Roots of tomato plants infested with the same population of M. incognita used for the in vitro experiments were finely chopped, and the number of eggs and J2 was determined by processing six 10-g root samples with a 1% aqueous solution of sodium hypochlorite (Hussey and Barker 1973). Appropriate amounts of this root inoculum were thoroughly mixed with a steam sterilized sandy soil (64.4% sand, 18.7% silt, 16.9% clay, 0.8% organic matter, and 7.5 pH), as to obtain an initial population density of 20 eggs and juveniles per mL−1 soil. The infested soil was poured into 1-L clay pots arranged on benches in a greenhouse. Soil of each pot was then treated with 62.5, 125, 250 500, or 1000 µg kg−1 soil rates of M. didyma or M. fistulosa EOs vehiculated in 400 mL volume of a 0.3% water solution of Tween 20. Non-treated soil, either non-infested or infested by M. incognita, and soil treated with a 2 mL kg−1 soil rate of liquid Oxamyl, applied three days before transplanting, were used as controls. Five replicates per each treatment were provided, according to a randomized block design. A 1-month-old seedling of tomato cv. Roma was transplanted in each pot three weeks after treatments with EOs.

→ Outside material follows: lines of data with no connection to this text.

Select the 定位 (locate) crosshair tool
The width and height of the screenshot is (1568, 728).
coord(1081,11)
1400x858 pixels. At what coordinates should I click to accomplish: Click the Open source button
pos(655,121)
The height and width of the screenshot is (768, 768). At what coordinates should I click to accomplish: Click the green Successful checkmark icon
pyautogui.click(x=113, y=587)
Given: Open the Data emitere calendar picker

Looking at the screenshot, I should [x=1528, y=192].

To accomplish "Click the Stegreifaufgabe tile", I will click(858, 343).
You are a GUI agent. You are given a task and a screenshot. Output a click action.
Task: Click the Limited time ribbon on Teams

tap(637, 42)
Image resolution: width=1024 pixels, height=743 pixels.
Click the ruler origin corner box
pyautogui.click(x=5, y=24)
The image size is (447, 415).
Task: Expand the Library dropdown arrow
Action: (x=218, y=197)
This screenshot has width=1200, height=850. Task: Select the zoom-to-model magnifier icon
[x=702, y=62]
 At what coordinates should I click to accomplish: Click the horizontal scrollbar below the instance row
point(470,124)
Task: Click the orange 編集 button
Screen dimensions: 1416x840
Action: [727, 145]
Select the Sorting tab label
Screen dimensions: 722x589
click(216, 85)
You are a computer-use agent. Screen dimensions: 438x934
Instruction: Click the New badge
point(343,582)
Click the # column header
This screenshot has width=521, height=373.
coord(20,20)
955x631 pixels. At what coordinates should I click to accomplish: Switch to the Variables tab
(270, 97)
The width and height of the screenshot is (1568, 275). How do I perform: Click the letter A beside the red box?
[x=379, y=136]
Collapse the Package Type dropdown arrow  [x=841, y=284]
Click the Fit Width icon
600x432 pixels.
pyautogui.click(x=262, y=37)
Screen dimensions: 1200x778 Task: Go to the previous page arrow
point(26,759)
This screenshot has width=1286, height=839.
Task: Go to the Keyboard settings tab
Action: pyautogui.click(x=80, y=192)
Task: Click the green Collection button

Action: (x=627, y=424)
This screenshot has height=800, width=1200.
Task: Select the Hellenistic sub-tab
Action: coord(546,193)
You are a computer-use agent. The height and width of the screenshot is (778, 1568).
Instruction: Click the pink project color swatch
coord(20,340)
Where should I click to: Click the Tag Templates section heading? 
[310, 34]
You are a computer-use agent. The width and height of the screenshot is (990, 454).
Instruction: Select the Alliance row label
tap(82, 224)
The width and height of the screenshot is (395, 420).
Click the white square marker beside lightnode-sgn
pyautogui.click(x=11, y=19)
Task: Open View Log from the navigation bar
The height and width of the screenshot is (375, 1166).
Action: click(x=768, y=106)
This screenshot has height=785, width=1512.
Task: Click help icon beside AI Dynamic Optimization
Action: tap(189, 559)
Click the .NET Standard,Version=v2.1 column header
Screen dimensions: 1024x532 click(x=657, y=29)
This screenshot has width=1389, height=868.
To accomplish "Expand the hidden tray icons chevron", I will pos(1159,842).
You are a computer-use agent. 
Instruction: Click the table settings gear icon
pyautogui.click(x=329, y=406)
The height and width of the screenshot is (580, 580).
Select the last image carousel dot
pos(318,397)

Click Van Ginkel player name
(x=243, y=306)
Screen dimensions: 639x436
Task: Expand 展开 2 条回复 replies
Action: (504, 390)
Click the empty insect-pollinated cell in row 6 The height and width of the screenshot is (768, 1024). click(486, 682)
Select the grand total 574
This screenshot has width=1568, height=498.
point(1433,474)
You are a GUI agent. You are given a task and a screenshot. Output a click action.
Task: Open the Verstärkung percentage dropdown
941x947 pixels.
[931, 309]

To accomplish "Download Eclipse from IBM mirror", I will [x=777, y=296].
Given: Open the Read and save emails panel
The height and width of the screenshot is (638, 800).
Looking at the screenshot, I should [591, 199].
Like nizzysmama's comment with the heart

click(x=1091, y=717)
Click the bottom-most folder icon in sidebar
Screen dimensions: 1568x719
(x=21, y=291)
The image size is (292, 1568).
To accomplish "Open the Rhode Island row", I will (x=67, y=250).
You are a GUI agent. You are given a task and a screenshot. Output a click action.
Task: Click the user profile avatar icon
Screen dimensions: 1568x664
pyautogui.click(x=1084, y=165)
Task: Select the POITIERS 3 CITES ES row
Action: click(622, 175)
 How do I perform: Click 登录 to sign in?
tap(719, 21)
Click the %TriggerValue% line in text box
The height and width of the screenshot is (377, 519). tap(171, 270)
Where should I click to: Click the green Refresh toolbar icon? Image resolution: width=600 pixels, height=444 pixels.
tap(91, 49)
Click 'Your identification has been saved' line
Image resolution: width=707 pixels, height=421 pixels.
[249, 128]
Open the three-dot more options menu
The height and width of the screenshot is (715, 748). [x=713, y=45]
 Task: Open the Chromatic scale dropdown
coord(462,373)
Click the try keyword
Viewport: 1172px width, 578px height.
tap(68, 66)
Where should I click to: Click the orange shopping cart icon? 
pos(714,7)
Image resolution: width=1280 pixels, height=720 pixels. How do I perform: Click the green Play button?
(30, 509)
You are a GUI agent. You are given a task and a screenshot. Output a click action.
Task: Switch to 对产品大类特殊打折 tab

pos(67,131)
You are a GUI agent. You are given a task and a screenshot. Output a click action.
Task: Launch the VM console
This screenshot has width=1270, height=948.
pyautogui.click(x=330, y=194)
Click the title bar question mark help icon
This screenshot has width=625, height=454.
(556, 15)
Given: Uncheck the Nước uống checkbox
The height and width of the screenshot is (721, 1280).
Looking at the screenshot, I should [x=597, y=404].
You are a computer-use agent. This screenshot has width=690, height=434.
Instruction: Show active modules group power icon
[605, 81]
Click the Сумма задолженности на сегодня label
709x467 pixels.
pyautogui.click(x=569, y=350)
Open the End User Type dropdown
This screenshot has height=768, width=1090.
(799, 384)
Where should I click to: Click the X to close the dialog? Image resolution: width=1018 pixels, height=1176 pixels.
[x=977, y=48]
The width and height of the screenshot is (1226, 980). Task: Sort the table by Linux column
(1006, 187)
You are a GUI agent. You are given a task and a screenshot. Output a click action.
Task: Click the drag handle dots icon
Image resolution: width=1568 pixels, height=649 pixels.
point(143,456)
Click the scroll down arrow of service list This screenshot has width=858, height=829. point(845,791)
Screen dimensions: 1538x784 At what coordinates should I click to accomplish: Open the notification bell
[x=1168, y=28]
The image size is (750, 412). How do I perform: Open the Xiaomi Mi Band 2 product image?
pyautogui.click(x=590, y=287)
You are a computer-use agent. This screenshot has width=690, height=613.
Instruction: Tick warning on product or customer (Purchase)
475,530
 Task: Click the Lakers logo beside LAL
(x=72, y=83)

Plants were uprooted after 2-month maintenance at a 25 ± 2 °C constant temperature in the greenhouse. The fresh weight of aerial parts and roots of each plant was recorded, and galling caused by M. incognita was evaluated on each tomato root according to a 0–5 scale (0 = no galls, 1 = 1–2 galls, 2 = 3–10 galls, 3 = 11–30 galls, 4 = 31–100 galls, and 5 > 100 galls) (Taylor and Sasser 1978). Final population density of M. incognita in each pot was determined by processing each tomato root by the sodium hypochlorite method and extracting nematodes from 500-cm3 soil of each pot by Coolen’s method (1979) and then counting eggs and J2.

Data analysis

All experiments were repeated twice with separate controls for each experiment. Data from the two experimental runs of each experiment were pooled as no significant interaction of experiment × treatment resulted from a preliminary analysis of variance using experimental runs as factors (Finney 1978). Pooled data were arcsine-transformed, due to homogenization of error variances, and statistically analyzed using PlotIT 3.2 (Scientific Programming Enterprises, Haslett, MI). Data were subjected to one-way analysis of variance and treatment means compared using Fisher’s least significant difference pairwise procedure at p ≤ 0.05. The LC50 values of each EO and pure compounds on both nematode species were calculated by probit analysis of data from the in vitro assays.

Results

Chemical composition of essential oils

Qualitative and quantitative composition of the distilled EOs from M. didyma and M. fistulosa are reported in Table 1. Components identified by GC–FID and GC–MS averaged around 99% (99.58% in M. didyma; 98.73% in M. fistulosa) of total composition. A similar compositional profile was detected in the two samples of EOs, though additional constituents were found in the EO of M. didyma (Table 1). EOs from both species of Monarda were very rich in monoterpenes, with o-cymene, γ-terpinene, and carvacrol as the main constituents, amounting, respectively, to 13.42, 22.15, and 13.80% in M. didyma and to 11.00, 25.20, and 24.33% in M. fistulosa. Moreover, both EOs contained discrete amounts of thymol (5.87% and 8.36% in the EO of M. didyma and M. fistulosa, respectively). In addition, a significant content of linalool (8.01%) and low amounts of camphene (0.50%), 3-octanol (0.75%), cis-sabinene hydrate (0.30%), terpinolene (0.30%), borneol (0.42%), carvacrol methyl ether (2.80%), isobornylacetate (0.35%), and β-bourbonene (0.74%) were found only in the EO of M. didyma.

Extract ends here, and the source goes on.